As gravações começaram em 2002, em um show realizado no Teatro Rival, no Rio, com a participação de grandes nomes da música brasileira – Gilberto Gil, Lenine, Zeca Pagodinho, Fagner, Elba Ramalho, entre outros – cantando músicas do compositor. Em estúdio, também deram sua colaboração Caetano Veloso, Chico Buarque, Maria Bethania e Gal Costa. As performances deram origem a um disco lançado pela Biscoito Fino e permeiam a narrativa do documentário, assim como uma escala em Nova York, com entrevistas de David Byrne, Bebel Gilberto e da banda Forró in the Dark, brasileiros que moram na cidade e revisitam o gênero nos palcos locais.

Em meio a tanto material, Denise Dummont tenta dar unidade e ser o fio condutor da história. Em busca do homem por trás da figura paterna, a produtora acompanhava o trabalho da equipe e, à medida que o tempo passava, começou a ir para frente das câmeras. “Quando a Denise pediu pra fazer umas entrevistas mais particulares, senti que ela estava entrando no filme e que era um processo de descoberta pessoal”, conta o diretor. “Paulatinamente, fui virando a câmera para ela, que se tornou uma coautora do filme.”

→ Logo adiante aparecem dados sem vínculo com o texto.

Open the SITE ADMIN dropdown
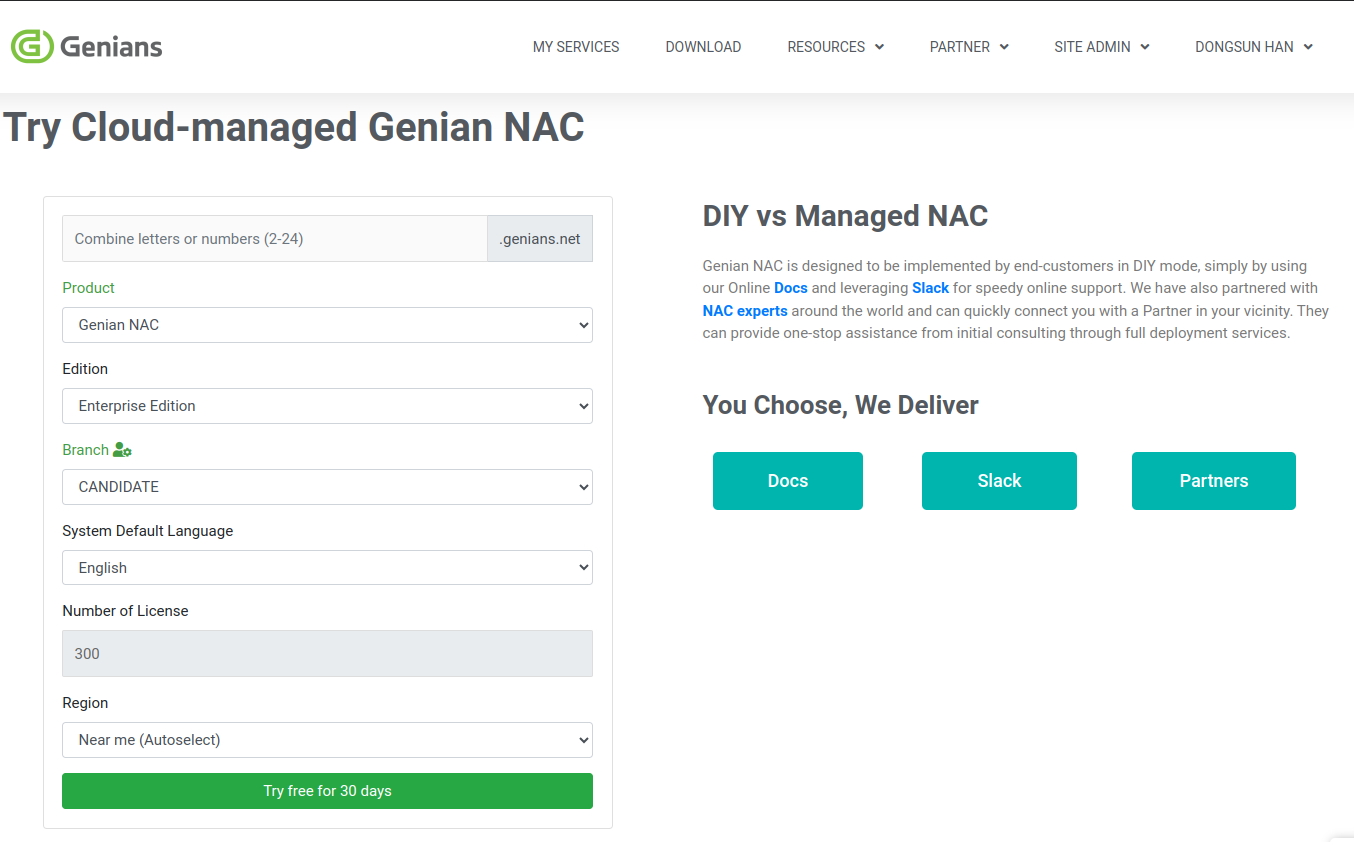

Lírio reconhece que foi um processo de descoberta para ele também. Pernambucano, sabia da presença e da importância do baião para a cultura regional, mas não do que significou a parceria de Luiz Gonzaga e Teixeira para a cultura do País. “Não tinha a menor dimensão do que aqueles dois aprontaram, da complexidade, a hecatombe que esse encontro proporcionou à música brasileira.”

Isso porque o baião influenciou toda uma geração. Mesmo com o declínio do ritmo no final da década de 1950, os jovens que cresceram naquela época seguiram, mesmo inconscientemente, com a levada do ritmo na cabeça. Gilberto Gil afirma que as músicas de Teixeira provocaram uma revolução em sua vida, Raul Seixas se dizia filho de Gonzaga e Elvis Presley, enquanto João Gilberto cantava em “Bim Bom”: “É só isso o meu baião, e não tem mais nada não”. Sem contar as regravações de Os Mutantes (“Adeus, Maria Fulô”) e de Caetano, uma dolorosa versão de “Asa Branca” no exílio.

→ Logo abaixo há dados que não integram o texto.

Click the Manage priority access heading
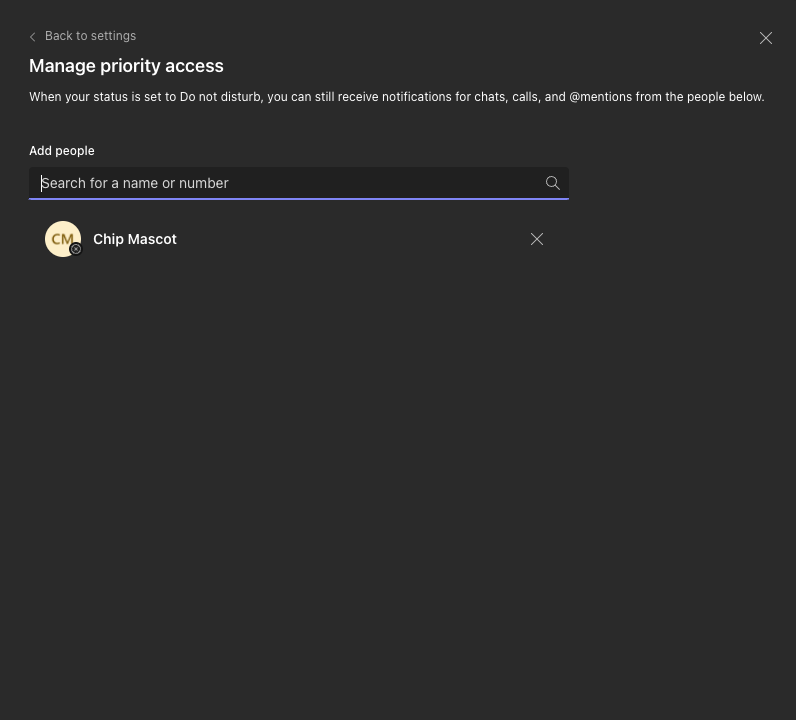(126, 66)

“O baião tem uma característica cíclica, de estar ressurgindo aqui ou em qualquer outro lugar”, defende Lírio. “Foi retomado pela Tropicália e depois por aquela geração do Alceu Valença, Zé Ramalho, Fagner. Mais recentemente, o Mestre Ambrósio, com o Siba, e o Forró in the Dark. Acho que ainda tem muito pano para manga, a gente pode se surpreender a qualquer momento.”

Boa parte dessa história é recuperada através de imagens de arquivo. O minucioso trabalho do pesquisador Antonio Venâncio proporciona desde áudios de Humberto Teixeira a vídeos de entrevistas, cenas de filmes, shows raros e fotos históricas, que eventualmente são alvo de inspiradas animações. Tudo isso, mais as cenas gravadas pela equipe, rendeu em torno de 50 horas de material. “O primeiro corte do documentário tinha seis horas e meia”, lembra o diretor, que suou para deixá-lo com os 104 minutos atuais.

“O Homem que Engarrafava Nuvens” estreia em sete cidades (Rio, São Paulo, Recife, Fortaleza, Salvador, Belo Horizonte e Brasília), depois de um ano batalhando por distribuição, e outros sete para ser concluído. “Olhando pra trás, foi o tinha que ser. Ninguém pode dizer que é um filme preguiçoso, está tudo ali”, garante Denise. Para o diretor, agora é a vez do público. “Quero que saiam de casa e vão ao cinema”.